Une résolution proposée par la France a été adoptée à l'unanimité cette semaine par le Conseil de sécurité de l'Onu. Le texte soutient le renforcement de la Mission internationale de soutien à la Centrafrique (Misca) et prévoit l'éventuel déploiement de casques bleus dans le cadre d'une mission de l'Onu.

A l'heure actuelle, 410 soldats français sécurisent l'aéroport et patrouillent la capitale, a déclaré Laurent Fabius lors d'une conférence de presse à Bangui.

"Au fur et à mesure des résolutions des Nations unies, nous allons donner un coup de pouce, surtout dans le domaine logistique, et nous allons augmenter un peu dans un premier temps avant de restabiliser, ce sera fait d'ici la fin de l'année", a-t-il dit, sans préciser l'ampleur du renfort.
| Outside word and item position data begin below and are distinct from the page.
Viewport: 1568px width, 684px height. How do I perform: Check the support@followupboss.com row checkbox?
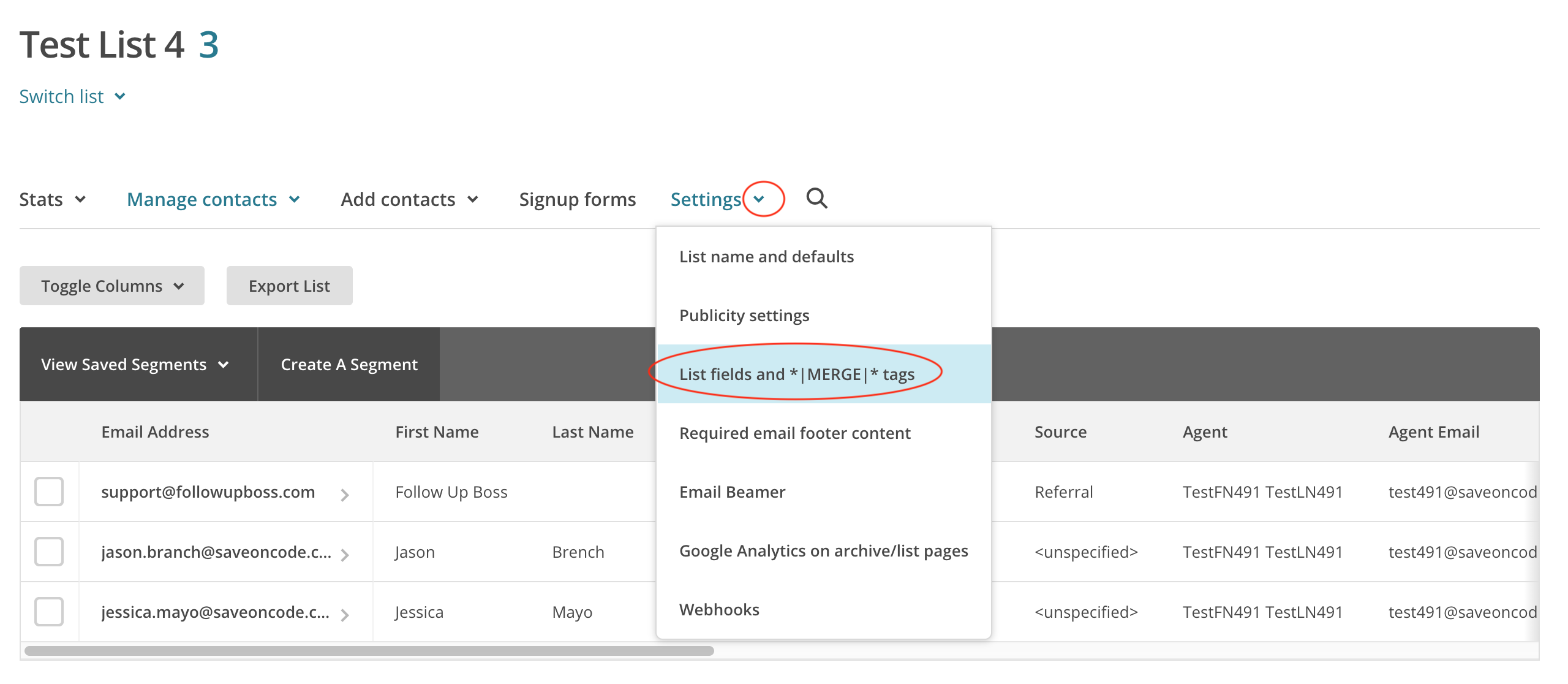pos(49,492)
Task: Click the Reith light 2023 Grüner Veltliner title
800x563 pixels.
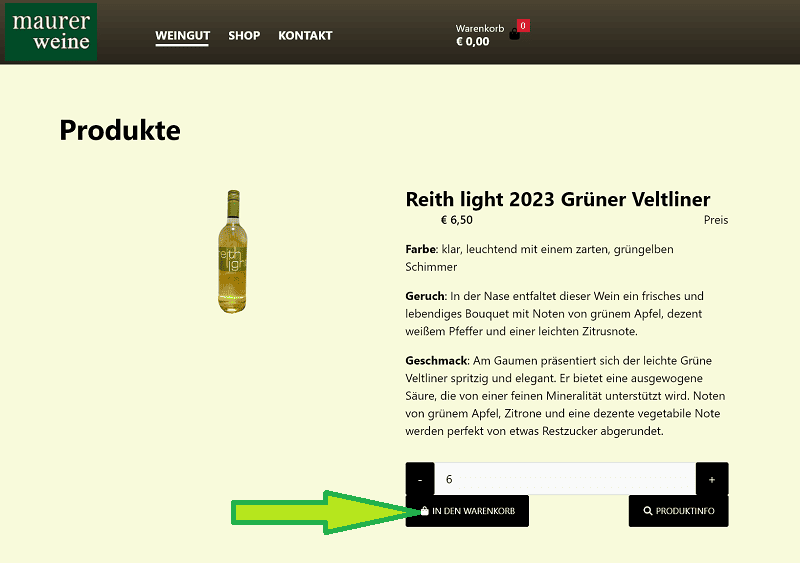Action: point(558,200)
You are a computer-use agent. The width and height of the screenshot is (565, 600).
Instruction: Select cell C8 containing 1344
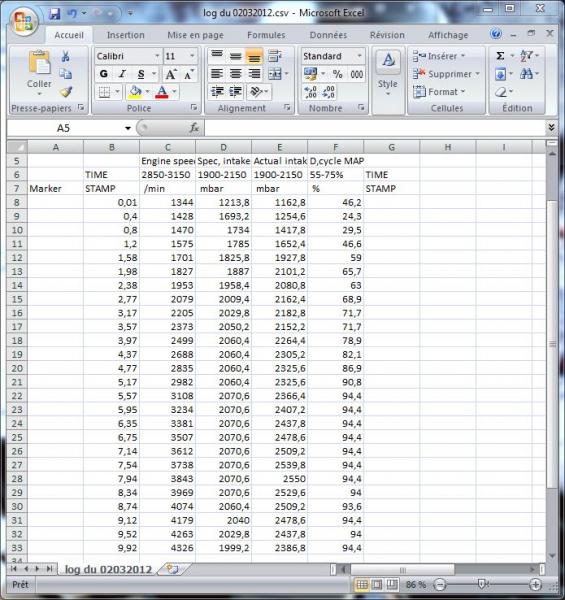[x=168, y=202]
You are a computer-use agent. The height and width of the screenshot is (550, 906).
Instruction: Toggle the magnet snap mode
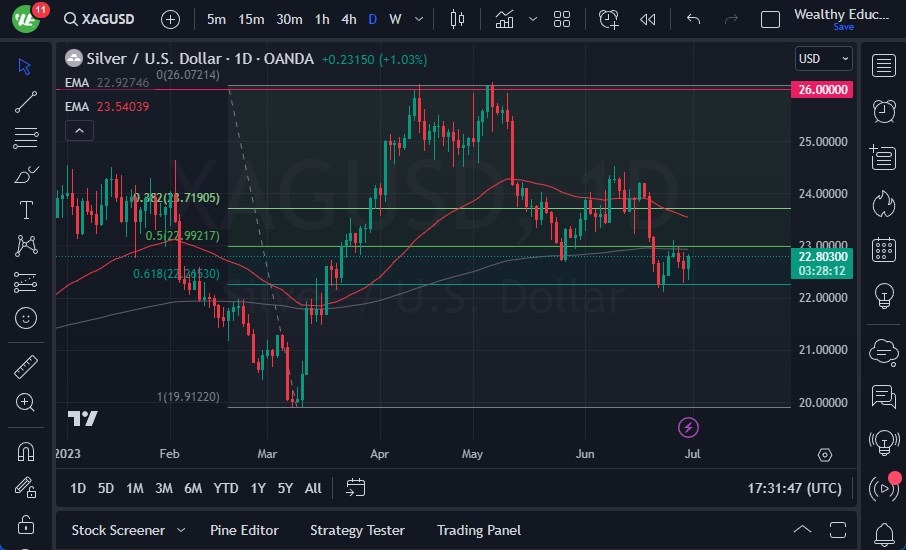tap(26, 451)
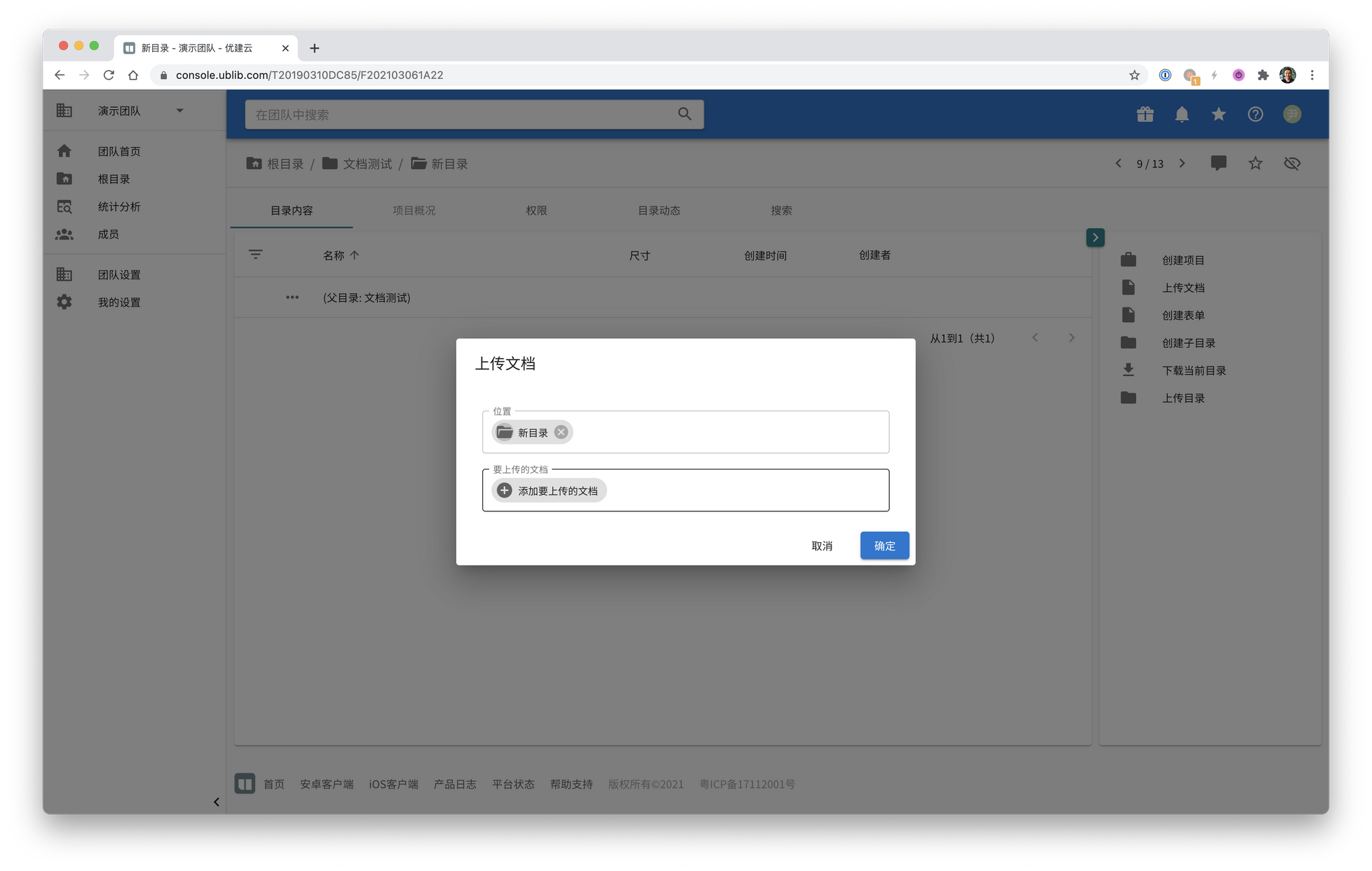Click the plus icon to add documents
This screenshot has height=871, width=1372.
tap(504, 490)
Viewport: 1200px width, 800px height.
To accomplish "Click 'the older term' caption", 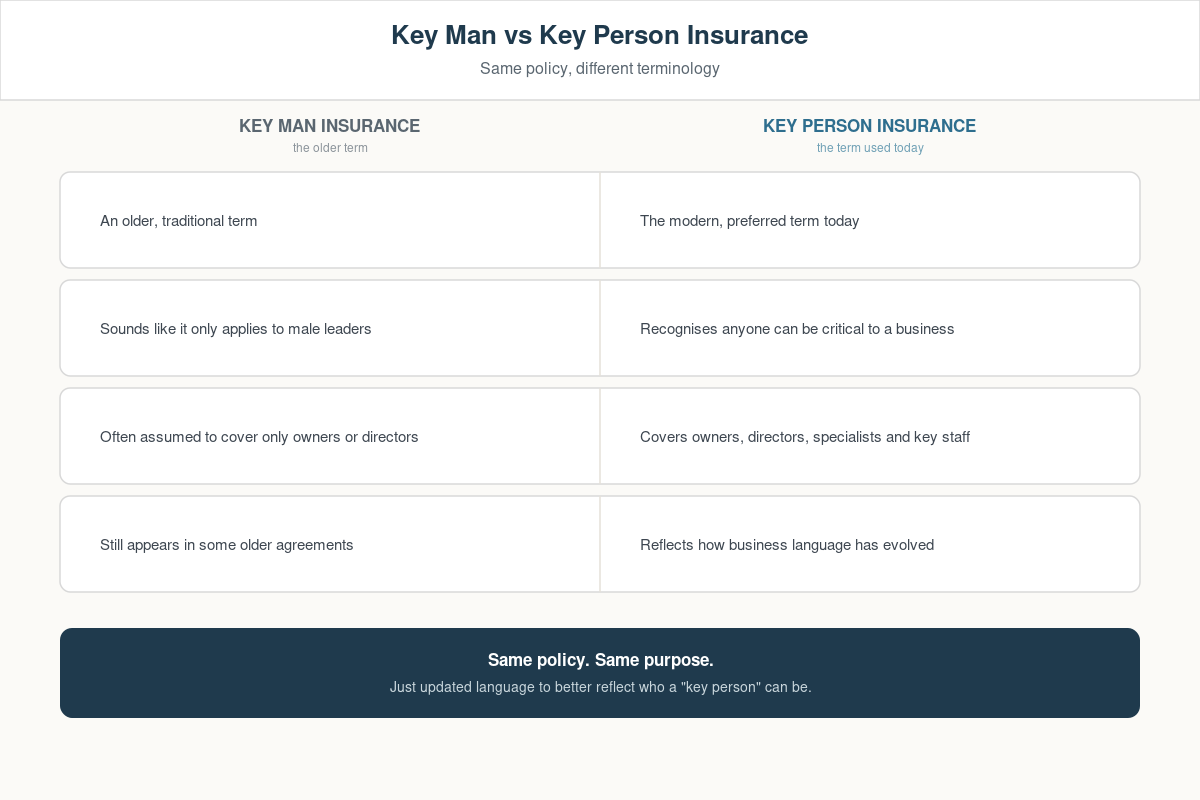I will pyautogui.click(x=330, y=148).
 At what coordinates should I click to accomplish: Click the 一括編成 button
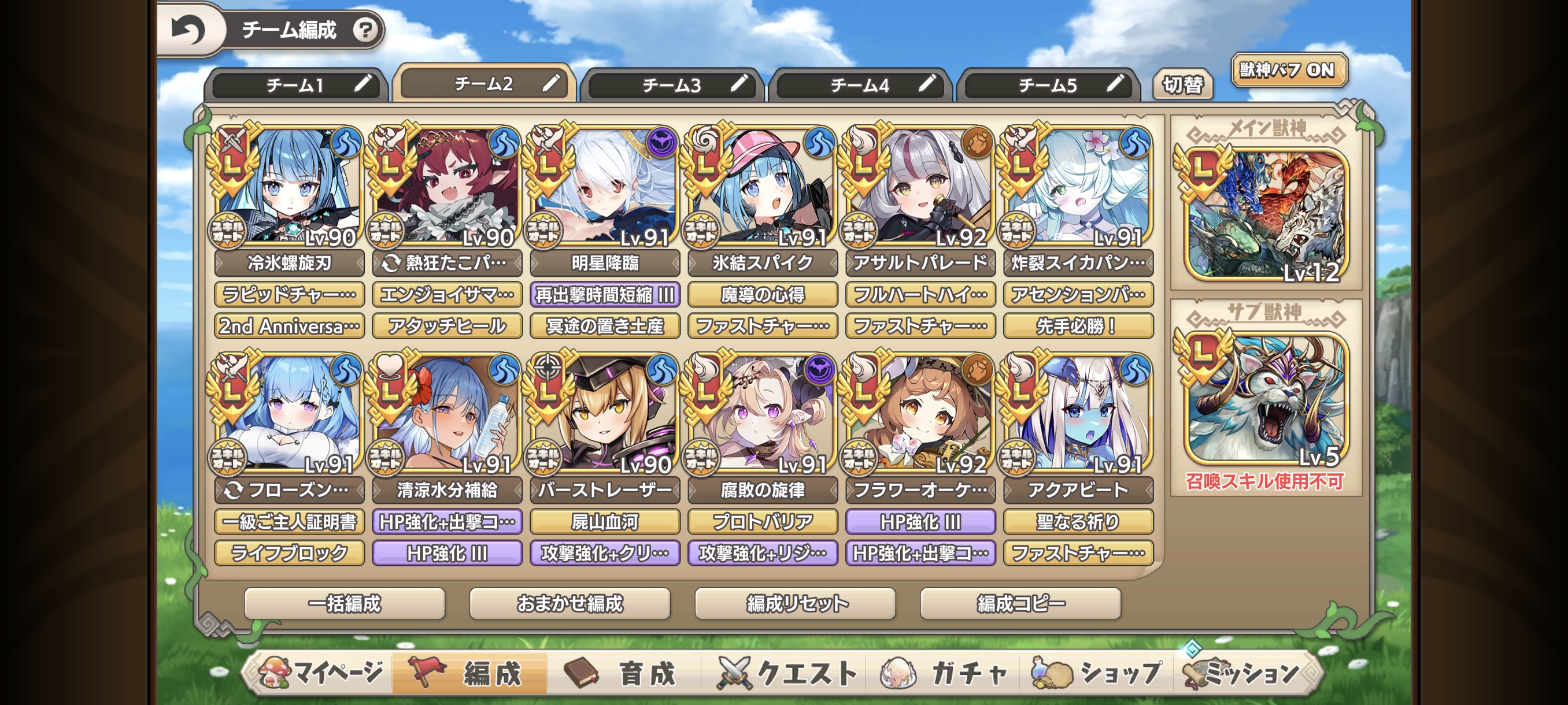click(345, 603)
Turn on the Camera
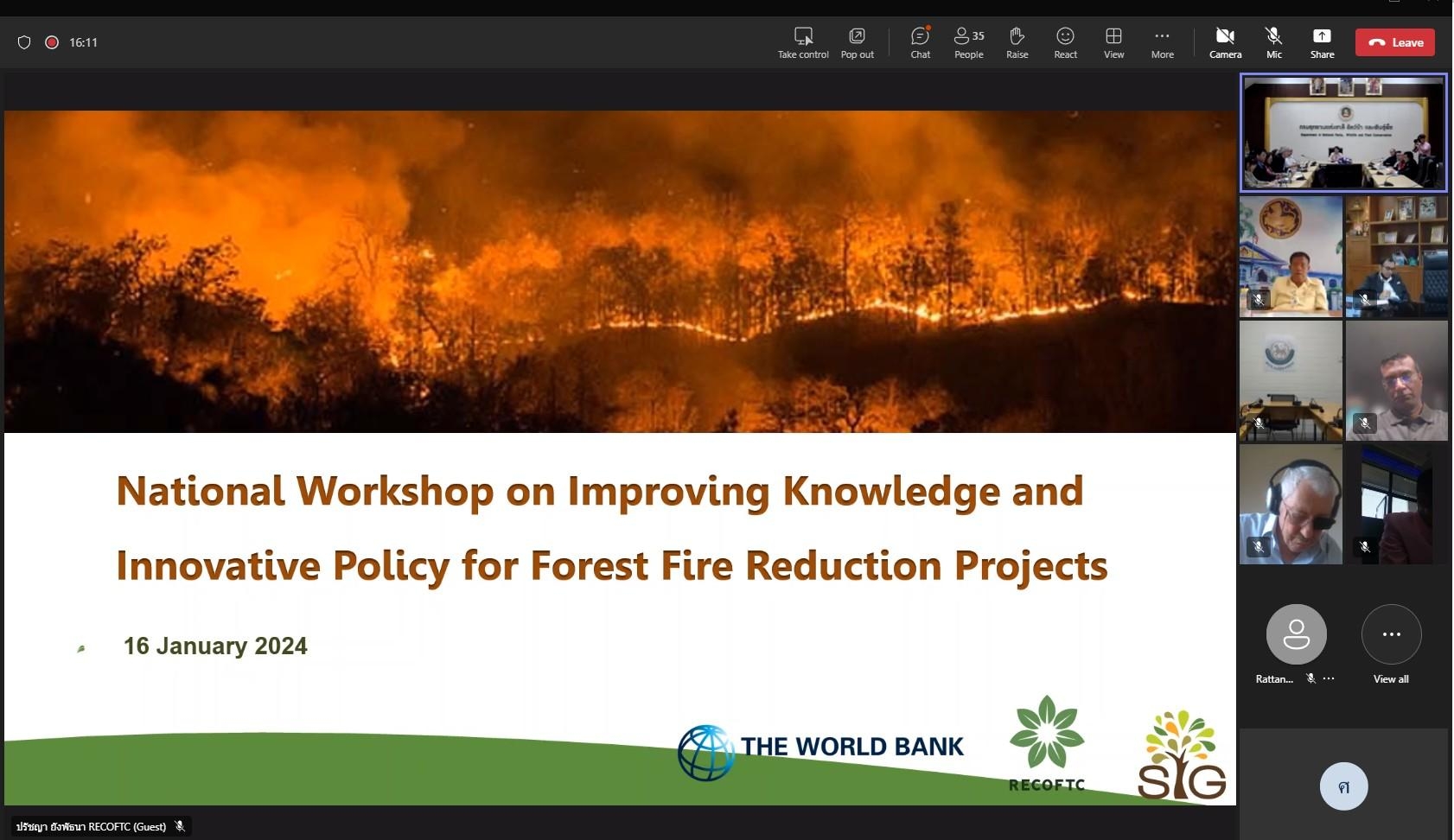 click(x=1225, y=36)
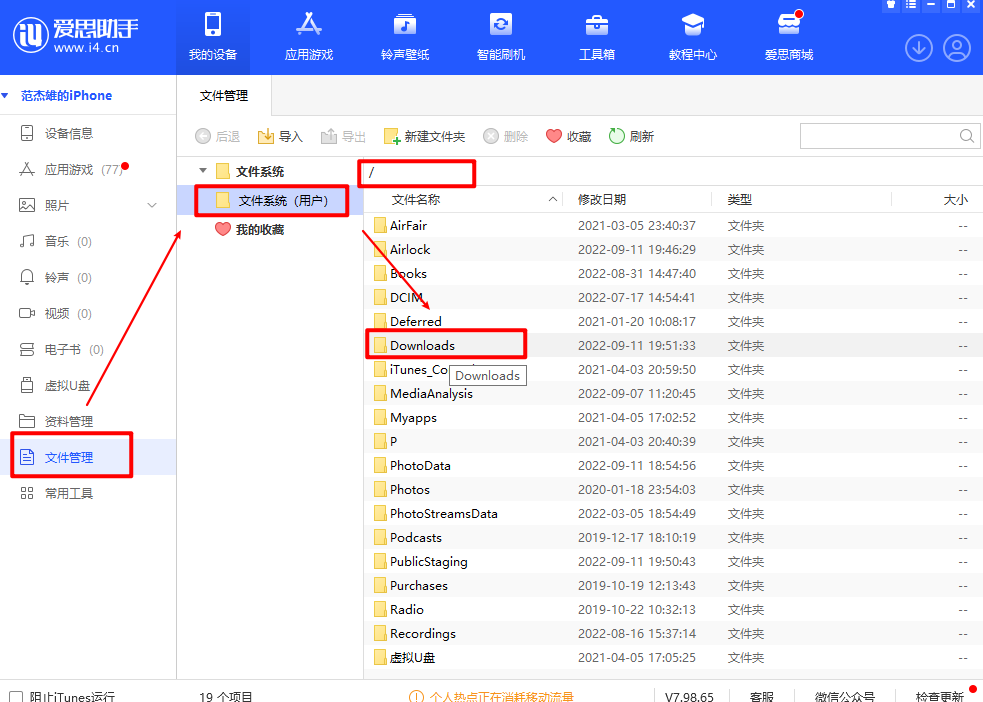Select the Downloads folder row
This screenshot has height=702, width=983.
(445, 345)
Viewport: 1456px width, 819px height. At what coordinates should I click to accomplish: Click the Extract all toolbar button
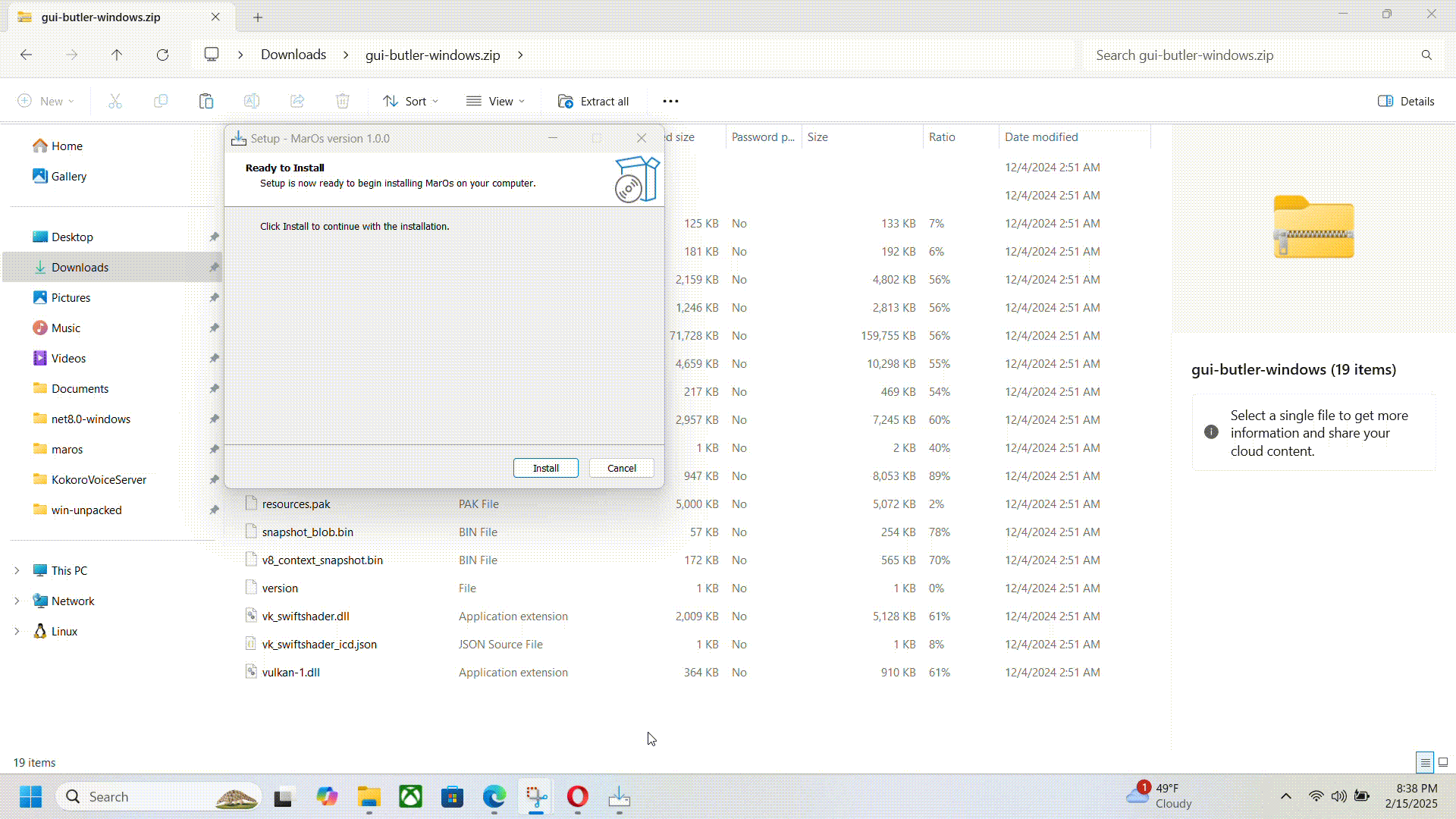pos(594,101)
"S'il y avait par malheur une augmentation des exactions, évidemment la réaction serait beaucoup plus forte et rapide", a-t-il prévenu. "Nous n'allons pas vous abandonner."

Des sources diplomatiques françaises avaient indiqué récemment que Paris pourrait faire passer son contingent à 750 soldats dans le cadre d'une opération de soutien à la Misca ou à 1.200 hommes dans le cadre d'une sécurisation rapide menée sous mandat de l'Onu.

"Rien n'a encore été décidé", a dit dimanche à Reuters une source diplomatique française.

S'exprimant devant les militaires français, Laurent Fabius a indiqué que la deuxième résolution de l'Onu, que Paris souhaite voir adopter en décembre, étendrait la mission de la France en RCA.

ELECTIONS LIBRES EN 2015

La France est intervenue en janvier au Mali pour chasser des groupes islamistes armés liés à Al Qaïda au Maghreb islamique (Aqmi).

Prié de dire si une intervention militaire en RCA était envisageable, Laurent Fabius a répondu : "Pas au sens classique, il ne s'agit pas d'envoyer des parachutistes mais il faut une présence parce que l'Etat est désarçonné". Il a cité à ce propos l'absence d'équipements des gendarmes centrafricains.

"C'est tout ça qu'il faut reconstruire pour un pays qui est un des plus pauvres du monde et la France est dans son rôle de défenseur général", a-t-il ajouté.

En contrepartie, le chef de la diplomatie française a réclamé l'organisation d'élections libres début 2015 auxquelles les autorités de transition ne pourraient pas participer.

"Il a été exigé qu'il y ait des élections libres début 2015 auxquelles ces autorités (de transition) ne se représenteront pas", a dit Laurent Fabius qui s'est entretenu dans l'après-midi avec le président de transition Michel Djotodia.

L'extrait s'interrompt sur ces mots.